## TASK DETAILS
Set down the data from the line containing "Task: Click the horizontal scrollbar thumb" up to and including the line containing "The height and", reproducing each line without alteration.

## EXERCISE INPUT
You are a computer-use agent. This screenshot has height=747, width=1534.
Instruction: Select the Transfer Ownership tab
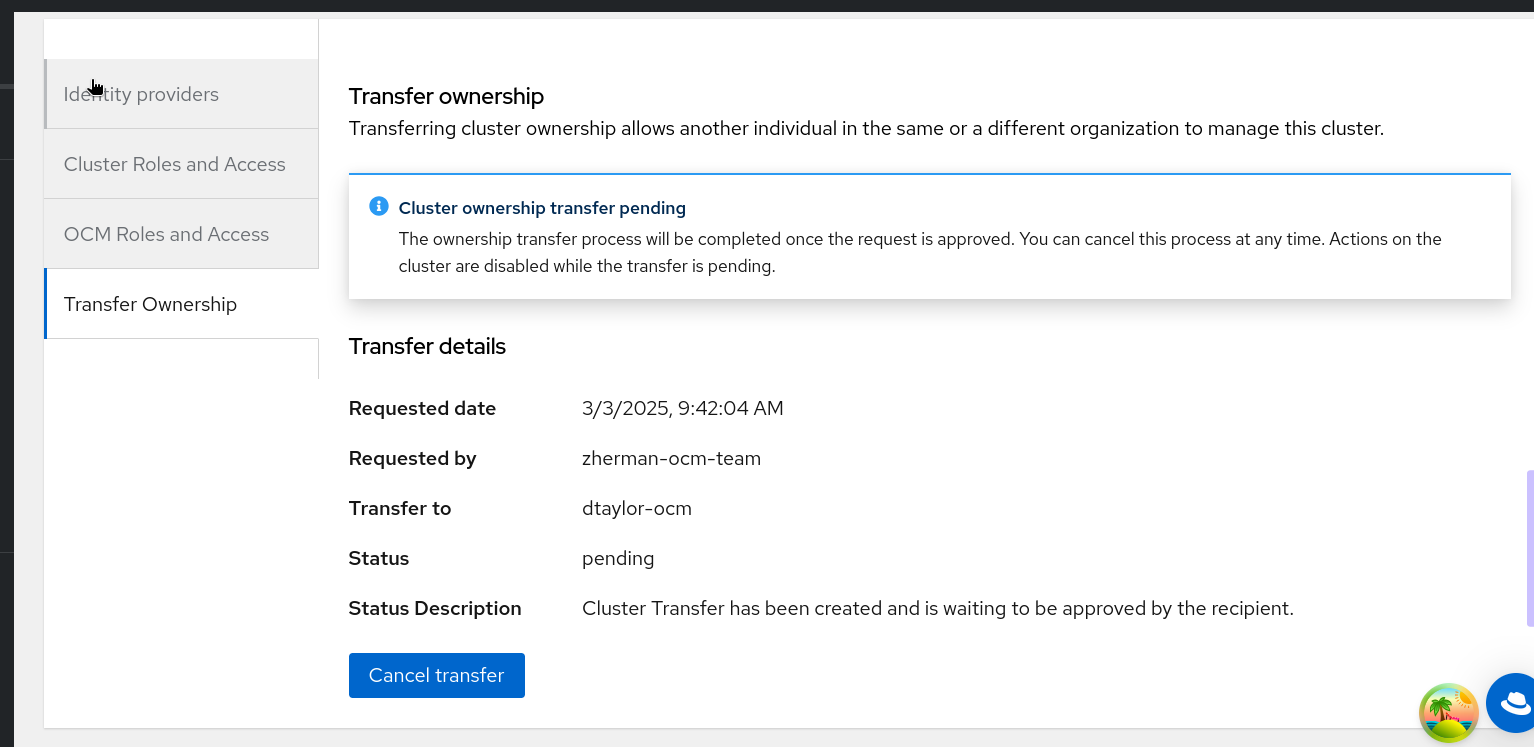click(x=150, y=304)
...
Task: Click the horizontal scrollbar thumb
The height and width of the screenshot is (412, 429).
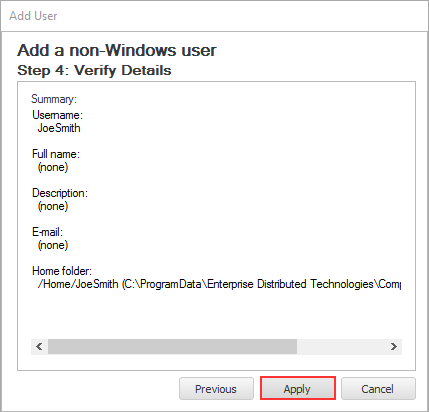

## WRITTEN RESPONSE
Task: Click the horizontal scrollbar thumb
The height and width of the screenshot is (412, 429).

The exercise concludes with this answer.